··· Input records

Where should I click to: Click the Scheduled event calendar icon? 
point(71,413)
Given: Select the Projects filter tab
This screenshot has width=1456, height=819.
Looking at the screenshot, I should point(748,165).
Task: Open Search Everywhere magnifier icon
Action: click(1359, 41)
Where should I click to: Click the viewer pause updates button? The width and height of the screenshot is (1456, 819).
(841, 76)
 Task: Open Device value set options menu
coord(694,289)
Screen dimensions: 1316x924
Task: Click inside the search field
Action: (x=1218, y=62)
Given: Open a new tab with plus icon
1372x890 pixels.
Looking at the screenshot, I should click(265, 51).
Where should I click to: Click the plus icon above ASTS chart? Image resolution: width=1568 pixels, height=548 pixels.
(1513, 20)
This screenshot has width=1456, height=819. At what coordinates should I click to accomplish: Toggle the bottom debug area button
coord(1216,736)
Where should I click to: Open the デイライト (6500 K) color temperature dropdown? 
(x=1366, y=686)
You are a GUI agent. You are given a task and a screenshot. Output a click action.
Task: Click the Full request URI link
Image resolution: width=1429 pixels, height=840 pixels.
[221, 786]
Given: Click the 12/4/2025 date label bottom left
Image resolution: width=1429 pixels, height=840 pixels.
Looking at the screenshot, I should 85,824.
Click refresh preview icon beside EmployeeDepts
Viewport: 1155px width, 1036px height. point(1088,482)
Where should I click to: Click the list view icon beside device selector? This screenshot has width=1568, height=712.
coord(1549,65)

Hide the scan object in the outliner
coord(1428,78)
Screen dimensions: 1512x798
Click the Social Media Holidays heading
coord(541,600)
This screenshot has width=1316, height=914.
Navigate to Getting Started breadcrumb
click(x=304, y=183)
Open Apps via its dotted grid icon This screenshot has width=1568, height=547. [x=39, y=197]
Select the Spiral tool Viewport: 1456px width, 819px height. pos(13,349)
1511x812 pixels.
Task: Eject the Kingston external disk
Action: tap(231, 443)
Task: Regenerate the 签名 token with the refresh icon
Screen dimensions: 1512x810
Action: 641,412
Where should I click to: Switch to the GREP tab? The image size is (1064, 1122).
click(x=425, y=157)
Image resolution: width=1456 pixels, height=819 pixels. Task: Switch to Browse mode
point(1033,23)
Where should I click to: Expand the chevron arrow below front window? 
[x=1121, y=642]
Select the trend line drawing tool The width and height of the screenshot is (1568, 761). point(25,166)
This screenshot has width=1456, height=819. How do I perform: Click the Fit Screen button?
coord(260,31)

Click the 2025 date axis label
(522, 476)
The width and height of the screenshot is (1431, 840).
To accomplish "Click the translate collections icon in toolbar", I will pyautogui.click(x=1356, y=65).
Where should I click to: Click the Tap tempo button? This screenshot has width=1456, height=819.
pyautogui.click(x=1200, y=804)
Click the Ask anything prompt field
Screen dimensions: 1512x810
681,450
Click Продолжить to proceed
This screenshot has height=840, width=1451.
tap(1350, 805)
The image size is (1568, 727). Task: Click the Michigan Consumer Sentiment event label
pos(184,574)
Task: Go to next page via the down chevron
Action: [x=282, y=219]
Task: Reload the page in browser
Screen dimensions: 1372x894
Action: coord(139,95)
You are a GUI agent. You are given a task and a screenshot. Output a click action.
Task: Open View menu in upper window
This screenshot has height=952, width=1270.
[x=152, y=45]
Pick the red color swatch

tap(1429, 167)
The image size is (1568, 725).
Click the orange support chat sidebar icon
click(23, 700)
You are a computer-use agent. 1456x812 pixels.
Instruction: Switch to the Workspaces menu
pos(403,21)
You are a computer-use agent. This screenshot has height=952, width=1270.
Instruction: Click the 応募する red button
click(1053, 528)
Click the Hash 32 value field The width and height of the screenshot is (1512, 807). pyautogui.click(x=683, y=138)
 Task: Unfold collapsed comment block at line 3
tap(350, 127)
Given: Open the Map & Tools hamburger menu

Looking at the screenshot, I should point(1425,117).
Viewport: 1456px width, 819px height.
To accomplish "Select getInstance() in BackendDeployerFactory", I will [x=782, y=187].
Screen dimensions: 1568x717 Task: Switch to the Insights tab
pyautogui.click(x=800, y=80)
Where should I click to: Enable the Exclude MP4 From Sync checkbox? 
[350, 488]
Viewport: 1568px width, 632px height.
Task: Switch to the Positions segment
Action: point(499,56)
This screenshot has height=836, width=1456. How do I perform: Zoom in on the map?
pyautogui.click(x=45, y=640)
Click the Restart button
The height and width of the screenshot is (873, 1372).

······

**Directions for this task:** In the material above, transcribe exactly the lines beginning at the one with "Where should I click to: Click the viewer" and ending at the one with "Given: Click the", both included.

**Answer to this task:**
Where should I click to: Click the viewer pause updates button? The width and height of the screenshot is (1456, 819).
(841, 76)
 Task: Open Device value set options menu
coord(694,289)
Screen dimensions: 1316x924
Task: Click inside the search field
Action: (x=1218, y=62)
Given: Open a new tab with plus icon
1372x890 pixels.
Looking at the screenshot, I should click(265, 51).
Where should I click to: Click the plus icon above ASTS chart? Image resolution: width=1568 pixels, height=548 pixels.
(1513, 20)
This screenshot has width=1456, height=819. At what coordinates should I click to accomplish: Toggle the bottom debug area button
coord(1216,736)
Where should I click to: Open the デイライト (6500 K) color temperature dropdown? 
(x=1366, y=686)
You are a GUI agent. You are given a task and a screenshot. Output a click action.
Task: Click the Full request URI link
Image resolution: width=1429 pixels, height=840 pixels.
[221, 786]
Given: Click the 12/4/2025 date label bottom left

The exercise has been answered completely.